- _Collection entries_
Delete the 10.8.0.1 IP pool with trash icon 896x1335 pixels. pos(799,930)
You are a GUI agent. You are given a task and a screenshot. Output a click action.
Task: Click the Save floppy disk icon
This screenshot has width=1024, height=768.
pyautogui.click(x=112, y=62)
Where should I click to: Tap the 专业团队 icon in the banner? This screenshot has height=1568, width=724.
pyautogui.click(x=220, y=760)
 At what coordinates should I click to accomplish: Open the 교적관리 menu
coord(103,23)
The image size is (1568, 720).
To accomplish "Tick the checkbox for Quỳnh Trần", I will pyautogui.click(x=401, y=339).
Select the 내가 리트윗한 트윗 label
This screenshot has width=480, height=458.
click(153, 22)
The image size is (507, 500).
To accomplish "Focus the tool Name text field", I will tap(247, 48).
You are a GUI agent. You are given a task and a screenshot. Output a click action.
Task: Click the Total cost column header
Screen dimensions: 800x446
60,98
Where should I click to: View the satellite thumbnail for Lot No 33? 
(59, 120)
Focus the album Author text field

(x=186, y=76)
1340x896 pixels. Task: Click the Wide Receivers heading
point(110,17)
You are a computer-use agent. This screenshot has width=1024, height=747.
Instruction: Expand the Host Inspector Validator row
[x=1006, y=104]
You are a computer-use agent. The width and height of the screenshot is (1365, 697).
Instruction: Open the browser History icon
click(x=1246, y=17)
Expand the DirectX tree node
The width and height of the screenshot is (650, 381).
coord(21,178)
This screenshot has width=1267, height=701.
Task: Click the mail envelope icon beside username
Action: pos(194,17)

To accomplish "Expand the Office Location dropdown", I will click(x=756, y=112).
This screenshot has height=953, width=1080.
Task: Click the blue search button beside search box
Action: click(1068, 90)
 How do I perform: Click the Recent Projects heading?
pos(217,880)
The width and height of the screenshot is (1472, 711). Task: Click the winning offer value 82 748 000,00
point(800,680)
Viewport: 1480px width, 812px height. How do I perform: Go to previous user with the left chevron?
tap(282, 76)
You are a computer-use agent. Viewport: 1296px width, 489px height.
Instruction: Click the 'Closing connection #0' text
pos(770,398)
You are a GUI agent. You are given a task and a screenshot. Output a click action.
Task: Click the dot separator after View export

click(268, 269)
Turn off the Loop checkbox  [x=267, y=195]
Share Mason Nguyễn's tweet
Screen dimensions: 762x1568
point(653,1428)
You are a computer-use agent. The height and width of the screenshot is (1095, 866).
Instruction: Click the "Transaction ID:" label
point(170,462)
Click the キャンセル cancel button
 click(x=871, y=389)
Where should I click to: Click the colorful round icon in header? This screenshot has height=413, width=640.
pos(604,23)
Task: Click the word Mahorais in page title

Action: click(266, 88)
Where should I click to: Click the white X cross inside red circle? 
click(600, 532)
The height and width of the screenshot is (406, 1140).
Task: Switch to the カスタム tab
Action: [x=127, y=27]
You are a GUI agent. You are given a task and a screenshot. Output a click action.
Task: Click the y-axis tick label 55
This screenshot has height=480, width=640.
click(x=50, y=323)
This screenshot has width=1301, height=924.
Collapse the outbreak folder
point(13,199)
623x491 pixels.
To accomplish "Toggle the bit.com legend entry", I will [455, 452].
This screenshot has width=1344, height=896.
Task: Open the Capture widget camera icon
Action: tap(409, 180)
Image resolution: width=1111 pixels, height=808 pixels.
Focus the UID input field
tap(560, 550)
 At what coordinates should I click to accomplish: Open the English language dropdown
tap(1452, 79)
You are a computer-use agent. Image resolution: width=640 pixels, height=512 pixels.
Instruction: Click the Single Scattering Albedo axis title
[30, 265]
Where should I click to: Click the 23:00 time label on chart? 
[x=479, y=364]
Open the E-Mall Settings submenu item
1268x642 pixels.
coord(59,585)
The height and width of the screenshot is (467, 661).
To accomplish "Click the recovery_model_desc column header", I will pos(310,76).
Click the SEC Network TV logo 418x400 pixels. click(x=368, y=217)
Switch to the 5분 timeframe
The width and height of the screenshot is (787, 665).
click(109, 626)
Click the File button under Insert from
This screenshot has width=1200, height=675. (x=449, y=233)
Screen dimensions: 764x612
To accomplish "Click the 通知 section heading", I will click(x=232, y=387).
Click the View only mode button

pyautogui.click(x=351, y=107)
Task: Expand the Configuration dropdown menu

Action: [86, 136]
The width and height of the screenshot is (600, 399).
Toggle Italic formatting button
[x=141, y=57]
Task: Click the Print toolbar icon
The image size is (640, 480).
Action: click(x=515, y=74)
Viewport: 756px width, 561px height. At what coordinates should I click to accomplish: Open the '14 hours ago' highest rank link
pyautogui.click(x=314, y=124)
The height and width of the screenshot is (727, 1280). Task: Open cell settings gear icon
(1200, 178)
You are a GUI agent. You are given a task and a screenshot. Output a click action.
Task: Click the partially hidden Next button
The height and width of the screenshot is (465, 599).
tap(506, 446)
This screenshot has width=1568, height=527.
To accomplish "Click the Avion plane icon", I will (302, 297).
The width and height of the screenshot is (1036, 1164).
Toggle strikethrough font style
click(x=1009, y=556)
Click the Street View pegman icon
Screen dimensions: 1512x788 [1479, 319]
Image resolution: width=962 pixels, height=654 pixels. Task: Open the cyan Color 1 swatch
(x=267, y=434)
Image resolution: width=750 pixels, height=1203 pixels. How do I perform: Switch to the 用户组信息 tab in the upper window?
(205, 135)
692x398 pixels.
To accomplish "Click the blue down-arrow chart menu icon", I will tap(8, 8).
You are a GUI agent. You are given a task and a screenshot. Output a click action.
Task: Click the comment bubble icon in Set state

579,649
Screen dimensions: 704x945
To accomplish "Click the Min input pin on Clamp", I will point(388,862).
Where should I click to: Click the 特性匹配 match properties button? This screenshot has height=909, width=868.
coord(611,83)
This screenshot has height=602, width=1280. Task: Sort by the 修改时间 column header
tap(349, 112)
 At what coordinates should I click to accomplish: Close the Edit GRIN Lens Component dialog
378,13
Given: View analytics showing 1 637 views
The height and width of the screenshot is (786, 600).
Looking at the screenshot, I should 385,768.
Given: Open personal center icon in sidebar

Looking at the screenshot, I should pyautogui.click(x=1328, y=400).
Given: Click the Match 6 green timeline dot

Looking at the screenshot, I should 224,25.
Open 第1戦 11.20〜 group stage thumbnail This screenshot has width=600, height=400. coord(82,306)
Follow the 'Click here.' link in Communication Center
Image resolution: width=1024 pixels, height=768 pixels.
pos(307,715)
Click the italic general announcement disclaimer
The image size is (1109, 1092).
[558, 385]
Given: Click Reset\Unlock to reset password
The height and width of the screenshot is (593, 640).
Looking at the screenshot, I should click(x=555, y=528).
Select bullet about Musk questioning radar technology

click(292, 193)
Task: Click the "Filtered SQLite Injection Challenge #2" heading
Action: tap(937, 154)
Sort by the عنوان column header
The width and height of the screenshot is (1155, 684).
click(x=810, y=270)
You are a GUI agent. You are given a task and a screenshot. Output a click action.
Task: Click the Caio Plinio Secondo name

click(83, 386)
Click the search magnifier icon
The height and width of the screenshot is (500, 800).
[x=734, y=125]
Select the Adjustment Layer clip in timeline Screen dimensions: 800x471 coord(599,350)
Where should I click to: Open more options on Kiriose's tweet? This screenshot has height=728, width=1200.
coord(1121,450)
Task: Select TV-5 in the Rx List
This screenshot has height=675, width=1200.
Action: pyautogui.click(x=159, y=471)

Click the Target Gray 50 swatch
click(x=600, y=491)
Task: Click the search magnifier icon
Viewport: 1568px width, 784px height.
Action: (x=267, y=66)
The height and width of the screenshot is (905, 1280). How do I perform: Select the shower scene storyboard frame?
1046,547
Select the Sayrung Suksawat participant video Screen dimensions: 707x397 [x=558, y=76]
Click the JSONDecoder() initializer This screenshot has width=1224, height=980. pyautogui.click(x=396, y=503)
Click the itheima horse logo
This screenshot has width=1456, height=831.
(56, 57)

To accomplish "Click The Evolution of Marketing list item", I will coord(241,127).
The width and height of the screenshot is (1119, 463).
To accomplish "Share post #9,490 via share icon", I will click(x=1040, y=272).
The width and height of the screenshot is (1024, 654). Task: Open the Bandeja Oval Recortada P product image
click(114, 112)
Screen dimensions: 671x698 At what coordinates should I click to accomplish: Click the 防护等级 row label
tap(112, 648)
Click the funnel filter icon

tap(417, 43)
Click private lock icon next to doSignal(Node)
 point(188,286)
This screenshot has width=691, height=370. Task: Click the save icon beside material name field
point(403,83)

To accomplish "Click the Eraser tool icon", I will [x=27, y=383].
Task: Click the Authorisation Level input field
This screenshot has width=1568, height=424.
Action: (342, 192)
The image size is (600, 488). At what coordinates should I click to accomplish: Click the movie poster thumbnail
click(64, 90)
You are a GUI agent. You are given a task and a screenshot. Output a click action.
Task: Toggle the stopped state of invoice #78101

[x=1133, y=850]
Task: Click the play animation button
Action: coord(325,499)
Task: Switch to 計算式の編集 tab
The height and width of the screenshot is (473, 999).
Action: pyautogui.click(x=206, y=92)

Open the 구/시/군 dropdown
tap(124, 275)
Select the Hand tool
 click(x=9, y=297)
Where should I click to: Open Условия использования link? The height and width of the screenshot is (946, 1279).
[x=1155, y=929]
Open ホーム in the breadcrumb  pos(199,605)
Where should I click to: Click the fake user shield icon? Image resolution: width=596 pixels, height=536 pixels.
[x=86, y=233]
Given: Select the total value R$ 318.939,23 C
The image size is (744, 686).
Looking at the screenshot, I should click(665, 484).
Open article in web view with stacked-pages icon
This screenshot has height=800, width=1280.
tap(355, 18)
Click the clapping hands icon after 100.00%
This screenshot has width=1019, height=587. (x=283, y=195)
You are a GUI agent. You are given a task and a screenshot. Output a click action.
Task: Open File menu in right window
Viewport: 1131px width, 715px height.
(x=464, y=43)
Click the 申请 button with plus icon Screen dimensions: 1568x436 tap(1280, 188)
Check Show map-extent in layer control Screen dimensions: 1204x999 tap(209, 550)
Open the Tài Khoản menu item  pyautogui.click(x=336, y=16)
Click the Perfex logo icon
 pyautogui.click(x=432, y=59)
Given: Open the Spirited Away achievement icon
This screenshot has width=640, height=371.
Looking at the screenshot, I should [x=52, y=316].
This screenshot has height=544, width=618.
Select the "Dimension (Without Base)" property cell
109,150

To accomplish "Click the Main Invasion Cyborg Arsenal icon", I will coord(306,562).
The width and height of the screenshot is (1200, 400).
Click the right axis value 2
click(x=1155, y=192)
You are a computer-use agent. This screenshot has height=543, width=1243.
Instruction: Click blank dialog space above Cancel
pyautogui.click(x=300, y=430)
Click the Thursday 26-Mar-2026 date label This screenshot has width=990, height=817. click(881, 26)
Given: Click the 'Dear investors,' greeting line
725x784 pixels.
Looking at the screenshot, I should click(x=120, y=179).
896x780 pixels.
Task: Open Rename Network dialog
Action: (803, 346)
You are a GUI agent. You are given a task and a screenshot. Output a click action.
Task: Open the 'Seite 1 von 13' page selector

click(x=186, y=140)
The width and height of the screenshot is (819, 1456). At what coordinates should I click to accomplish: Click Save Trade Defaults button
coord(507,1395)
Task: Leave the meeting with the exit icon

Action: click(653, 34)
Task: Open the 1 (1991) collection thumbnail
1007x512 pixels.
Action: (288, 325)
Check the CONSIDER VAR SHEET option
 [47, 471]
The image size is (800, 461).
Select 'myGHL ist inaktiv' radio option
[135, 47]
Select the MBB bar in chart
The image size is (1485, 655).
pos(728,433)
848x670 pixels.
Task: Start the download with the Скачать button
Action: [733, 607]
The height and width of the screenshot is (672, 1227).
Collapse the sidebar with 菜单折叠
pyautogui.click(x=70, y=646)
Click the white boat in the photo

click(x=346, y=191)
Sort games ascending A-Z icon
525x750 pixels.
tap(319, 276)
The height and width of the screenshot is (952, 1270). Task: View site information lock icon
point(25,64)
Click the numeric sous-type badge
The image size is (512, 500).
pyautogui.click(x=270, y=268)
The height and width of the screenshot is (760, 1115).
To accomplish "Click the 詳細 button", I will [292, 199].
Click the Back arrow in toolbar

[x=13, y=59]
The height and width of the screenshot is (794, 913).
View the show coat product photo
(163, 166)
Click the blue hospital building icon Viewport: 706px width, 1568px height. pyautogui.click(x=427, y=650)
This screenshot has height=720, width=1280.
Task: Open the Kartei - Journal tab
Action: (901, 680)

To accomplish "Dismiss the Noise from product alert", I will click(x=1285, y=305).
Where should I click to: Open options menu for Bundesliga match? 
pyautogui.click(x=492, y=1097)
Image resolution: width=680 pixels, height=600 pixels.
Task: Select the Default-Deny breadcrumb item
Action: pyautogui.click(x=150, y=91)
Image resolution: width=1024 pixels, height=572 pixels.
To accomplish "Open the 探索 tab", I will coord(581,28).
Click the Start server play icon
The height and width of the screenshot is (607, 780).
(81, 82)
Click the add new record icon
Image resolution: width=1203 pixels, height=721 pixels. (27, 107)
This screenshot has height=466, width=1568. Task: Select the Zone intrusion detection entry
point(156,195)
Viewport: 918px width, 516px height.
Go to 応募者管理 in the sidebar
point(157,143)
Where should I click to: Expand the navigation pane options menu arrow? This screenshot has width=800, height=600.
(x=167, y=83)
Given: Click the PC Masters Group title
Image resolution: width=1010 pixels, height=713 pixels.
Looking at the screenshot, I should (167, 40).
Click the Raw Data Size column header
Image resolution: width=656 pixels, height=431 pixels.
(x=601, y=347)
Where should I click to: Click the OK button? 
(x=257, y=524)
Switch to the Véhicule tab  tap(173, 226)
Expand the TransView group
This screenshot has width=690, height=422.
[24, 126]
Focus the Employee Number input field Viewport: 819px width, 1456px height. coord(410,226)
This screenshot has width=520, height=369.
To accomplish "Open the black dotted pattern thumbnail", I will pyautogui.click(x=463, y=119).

- _WORK INSTRUCTIONS_
Copy out the lines above exactly, beginning at the one that contains "Click the キャンセル cancel button" and ending at the one that contains "623x491 pixels.".

- _TASK ANSWER_
Click the キャンセル cancel button
 click(x=871, y=389)
Where should I click to: Click the colorful round icon in header? This screenshot has height=413, width=640.
pos(604,23)
Task: Click the word Mahorais in page title

Action: click(266, 88)
Where should I click to: Click the white X cross inside red circle? 
click(600, 532)
The height and width of the screenshot is (406, 1140).
Task: Switch to the カスタム tab
Action: [x=127, y=27]
You are a GUI agent. You are given a task and a screenshot. Output a click action.
Task: Click the y-axis tick label 55
This screenshot has height=480, width=640.
click(x=50, y=323)
This screenshot has width=1301, height=924.
Collapse the outbreak folder
point(13,199)
623x491 pixels.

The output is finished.